Démétrios Kydones (ou Cydonès, en grec Δημήτριος Κυδώνης) est un théologien, traducteur, écrivain et homme d'État byzantin, né à Thessalonique vers 1320-1325 et mort en Crète pendant l'hiver 1397/98.

Démétrios Kydones
Biographie
Naissance
Décès
Activités
Poète, écrivain religieux, homme d'État, théologien, apologète
Autres informations
Maître

Biographie

Il appartenait à une grande famille de Thessalonique, et son père occupa de très importantes fonctions au palais impérial sous le gouvernement d'Andronic III et de son grand domestique Jean Cantacuzène.

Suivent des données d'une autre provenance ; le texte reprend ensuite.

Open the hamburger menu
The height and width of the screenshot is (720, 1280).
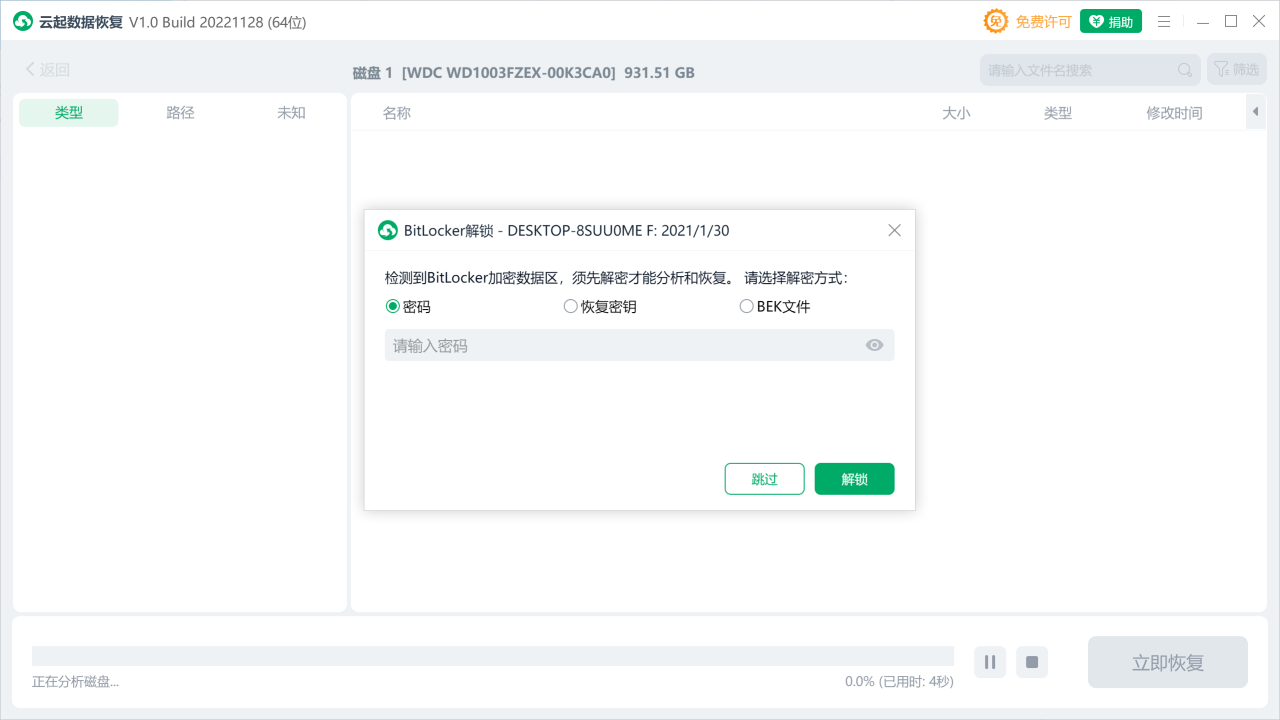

Ce père mourut au retour d'une mission diplomatique en Russie avant le déclenchement de la guerre civile entre Cantacuzène et Alexis Apokaukos en octobre 1341. Fidèle du premier, Démétrios Kydones vit ses biens confisqués et dut fuir Thessalonique quand le parti des « zélotes » se souleva et s'empara de cette ville pendant l'été 1345. Sa mère, ses frères et ses deux sœurs étant restés sur place, il devait perdre ces dernières pendant la peste qui ravagea Constantinople en 1361 (voir sa lettre 110 Loenertz). Le , Jean Cantacuzène s'empara de Constantinople et s'y fit couronner empereur en mai par le nouveau patriarche Isidore Boucharis. Kydones fut récompensé de sa fidélité par le titre de « mésazôn », c'est-à-dire principal ministre.

C'est dans cette fonction qu'il apprit le latin auprès d'un dominicain du couvent de Péra, pour ne plus dépendre de truchements peu sûrs. Le religieux, installé auprès de lui au palais impérial, lui fournit comme livre d'exercices la Somme contre les Gentils de Thomas d'Aquin, que Kydones découvrit avec enthousiasme et qu'il se mit à traduire en grec, abandonnant les préjugés de ses compatriotes sur l'inculture crasse des Occidentaux. La publication du premier livre de la traduction mit aussitôt le thomisme et la langue latine à la mode à la cour impériale: l'empereur voulut le transcrire de sa propre main. La traduction de la Somme fut achevée le à 3 heures de l'après-midi[1]. Mais d'autre part, Kydones ne partageait pas du tout la sympathie de Cantacuzène pour Grégoire Palamas et les hésychastes, question d'autant plus sensible pour lui que Palamas avait été nommé métropolite de Thessalonique en mai 1347 (il ne s'y installa qu'en 1350 du fait de la domination dans cette ville des « zélotes » anti-Cantacuzène).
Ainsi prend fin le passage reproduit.